── Testo
Il deserto è un evento durante il quale due partner si conoscono e si ri-conoscono. Succede anche nella vita: ci si conosce stando insieme, litigando e perdonandosi, servendosi a vicenda. Un beduino espulso dal proprio clan o viene accolto da un altro clan o muore.
Il deserto è una lezione che l’uomo riceve: per la vita non basta il pane, occorre la Parola di Dio. Il deserto è “assenza di…”: nella sabbia non si può nè costruire città nè piantare orti e giardini; anzi il deserto tende ad invadere l’area coltivata. «Perché ci avete fatti uscire dall’Egitto per condurci in questo luogo inospitale? Non è un luogo dove si possa seminare, non ci sono fichi, non vigne, non melograni e non c’è acqua da bereVagavano nel deserto, nella steppa, non trovavano il cammino per una città dove abitare. Erano affamati e assetati, veniva meno la loro vita. Nell’angoscia gridarono al Signore ed egli li liberò dalle loro angustie. Li condusse sulla via retta, perché camminassero verso una città dove abitare»[4].
────
── Dati registrati
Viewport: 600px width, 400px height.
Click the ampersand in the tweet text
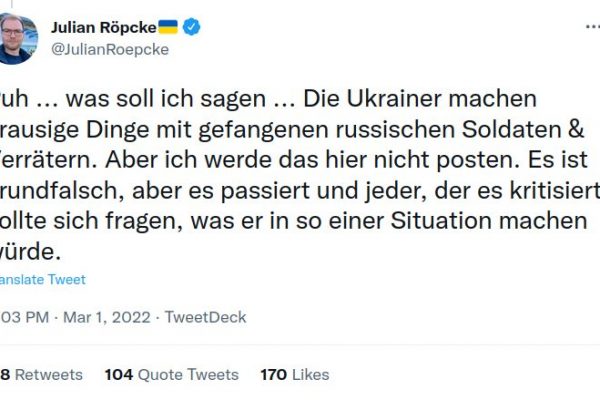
────
Consegna — Trascrivi per intero il testo sul deserto, parola per parola.

Risposta —
Il deserto è un evento durante il quale due partner si conoscono e si ri-conoscono. Succede anche nella vita: ci si conosce stando insieme, litigando e perdonandosi, servendosi a vicenda. Un beduino espulso dal proprio clan o viene accolto da un altro clan o muore.
Il deserto è una lezione che l’uomo riceve: per la vita non basta il pane, occorre la Parola di Dio. Il deserto è “assenza di…”: nella sabbia non si può nè costruire città nè piantare orti e giardini; anzi il deserto tende ad invadere l’area coltivata. «Perché ci avete fatti uscire dall’Egitto per condurci in questo luogo inospitale? Non è un luogo dove si possa seminare, non ci sono fichi, non vigne, non melograni e non c’è acqua da bereVagavano nel deserto, nella steppa, non trovavano il cammino per una città dove abitare. Erano affamati e assetati, veniva meno la loro vita. Nell’angoscia gridarono al Signore ed egli li liberò dalle loro angustie. Li condusse sulla via retta, perché camminassero verso una città dove abitare»[4].